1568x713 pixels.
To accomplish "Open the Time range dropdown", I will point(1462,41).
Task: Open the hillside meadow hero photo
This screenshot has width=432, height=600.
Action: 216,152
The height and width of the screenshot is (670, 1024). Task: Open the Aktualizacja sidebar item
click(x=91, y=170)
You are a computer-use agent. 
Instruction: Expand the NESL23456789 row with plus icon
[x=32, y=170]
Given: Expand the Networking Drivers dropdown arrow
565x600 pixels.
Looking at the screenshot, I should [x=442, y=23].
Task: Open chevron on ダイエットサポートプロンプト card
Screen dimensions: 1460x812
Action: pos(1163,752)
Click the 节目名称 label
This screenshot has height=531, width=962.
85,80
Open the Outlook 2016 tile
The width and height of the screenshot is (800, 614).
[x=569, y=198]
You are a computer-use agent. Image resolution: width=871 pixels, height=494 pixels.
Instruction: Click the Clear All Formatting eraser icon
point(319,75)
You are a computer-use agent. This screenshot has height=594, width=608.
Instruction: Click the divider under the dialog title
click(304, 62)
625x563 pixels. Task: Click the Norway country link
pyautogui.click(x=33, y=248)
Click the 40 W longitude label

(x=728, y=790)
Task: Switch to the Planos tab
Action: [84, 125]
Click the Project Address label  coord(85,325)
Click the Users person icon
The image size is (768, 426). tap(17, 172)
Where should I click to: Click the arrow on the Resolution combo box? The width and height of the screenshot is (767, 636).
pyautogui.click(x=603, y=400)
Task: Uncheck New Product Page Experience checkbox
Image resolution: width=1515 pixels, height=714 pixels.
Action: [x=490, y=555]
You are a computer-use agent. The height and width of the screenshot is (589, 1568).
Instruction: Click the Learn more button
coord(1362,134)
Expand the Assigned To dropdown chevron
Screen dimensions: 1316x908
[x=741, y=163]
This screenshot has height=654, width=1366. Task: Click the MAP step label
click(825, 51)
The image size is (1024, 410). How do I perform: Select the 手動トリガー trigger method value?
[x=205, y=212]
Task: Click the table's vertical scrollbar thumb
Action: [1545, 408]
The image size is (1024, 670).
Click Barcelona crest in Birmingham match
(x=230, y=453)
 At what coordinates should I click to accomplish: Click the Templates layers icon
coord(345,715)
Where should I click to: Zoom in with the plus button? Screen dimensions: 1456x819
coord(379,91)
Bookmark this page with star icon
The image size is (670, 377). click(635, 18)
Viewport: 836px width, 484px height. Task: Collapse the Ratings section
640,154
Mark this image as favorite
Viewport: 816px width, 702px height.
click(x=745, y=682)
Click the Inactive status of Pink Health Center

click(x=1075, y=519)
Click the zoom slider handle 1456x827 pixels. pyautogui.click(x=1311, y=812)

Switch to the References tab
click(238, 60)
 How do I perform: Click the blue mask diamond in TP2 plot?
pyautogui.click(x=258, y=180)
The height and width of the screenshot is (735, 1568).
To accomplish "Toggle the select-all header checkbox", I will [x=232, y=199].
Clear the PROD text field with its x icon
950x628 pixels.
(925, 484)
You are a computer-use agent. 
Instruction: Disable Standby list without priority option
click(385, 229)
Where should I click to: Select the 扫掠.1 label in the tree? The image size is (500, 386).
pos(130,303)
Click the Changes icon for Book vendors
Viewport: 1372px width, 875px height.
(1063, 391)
★ ★ ★ ★
> [Written task]: Please rewrite all of the items above, changing "dropdown" to "drop-down" everywhere it appears and leaving everything else unchanged.

> [Finished exercise]:
1568x713 pixels.
To accomplish "Open the Time range drop-down", I will point(1462,41).
Task: Open the hillside meadow hero photo
This screenshot has width=432, height=600.
Action: 216,152
The height and width of the screenshot is (670, 1024). Task: Open the Aktualizacja sidebar item
click(x=91, y=170)
You are a computer-use agent. 
Instruction: Expand the NESL23456789 row with plus icon
[x=32, y=170]
Given: Expand the Networking Drivers drop-down arrow
565x600 pixels.
Looking at the screenshot, I should [x=442, y=23].
Task: Open chevron on ダイエットサポートプロンプト card
Screen dimensions: 1460x812
Action: pos(1163,752)
Click the 节目名称 label
This screenshot has height=531, width=962.
85,80
Open the Outlook 2016 tile
The width and height of the screenshot is (800, 614).
[x=569, y=198]
You are a computer-use agent. Image resolution: width=871 pixels, height=494 pixels.
Instruction: Click the Clear All Formatting eraser icon
point(319,75)
You are a computer-use agent. This screenshot has height=594, width=608.
Instruction: Click the divider under the dialog title
click(304, 62)
625x563 pixels. Task: Click the Norway country link
pyautogui.click(x=33, y=248)
Click the 40 W longitude label

(x=728, y=790)
Task: Switch to the Planos tab
Action: [84, 125]
Click the Project Address label  coord(85,325)
Click the Users person icon
The image size is (768, 426). tap(17, 172)
Where should I click to: Click the arrow on the Resolution combo box? The width and height of the screenshot is (767, 636).
pyautogui.click(x=603, y=400)
Task: Uncheck New Product Page Experience checkbox
Image resolution: width=1515 pixels, height=714 pixels.
Action: [x=490, y=555]
You are a computer-use agent. The height and width of the screenshot is (589, 1568).
Instruction: Click the Learn more button
coord(1362,134)
Expand the Assigned To drop-down chevron
Screen dimensions: 1316x908
[x=741, y=163]
This screenshot has height=654, width=1366. Task: Click the MAP step label
click(825, 51)
The image size is (1024, 410). How do I perform: Select the 手動トリガー trigger method value?
[x=205, y=212]
Task: Click the table's vertical scrollbar thumb
Action: [1545, 408]
The image size is (1024, 670).
Click Barcelona crest in Birmingham match
(x=230, y=453)
 At what coordinates should I click to accomplish: Click the Templates layers icon
coord(345,715)
Where should I click to: Zoom in with the plus button? Screen dimensions: 1456x819
coord(379,91)
Bookmark this page with star icon
The image size is (670, 377). click(635, 18)
Viewport: 836px width, 484px height. Task: Collapse the Ratings section
640,154
Mark this image as favorite
Viewport: 816px width, 702px height.
click(x=745, y=682)
Click the Inactive status of Pink Health Center

click(x=1075, y=519)
Click the zoom slider handle 1456x827 pixels. pyautogui.click(x=1311, y=812)

Switch to the References tab
click(238, 60)
 How do I perform: Click the blue mask diamond in TP2 plot?
pyautogui.click(x=258, y=180)
The height and width of the screenshot is (735, 1568).
To accomplish "Toggle the select-all header checkbox", I will [x=232, y=199].
Clear the PROD text field with its x icon
950x628 pixels.
(925, 484)
You are a computer-use agent. 
Instruction: Disable Standby list without priority option
click(385, 229)
Where should I click to: Select the 扫掠.1 label in the tree? The image size is (500, 386).
pos(130,303)
Click the Changes icon for Book vendors
Viewport: 1372px width, 875px height.
(1063, 391)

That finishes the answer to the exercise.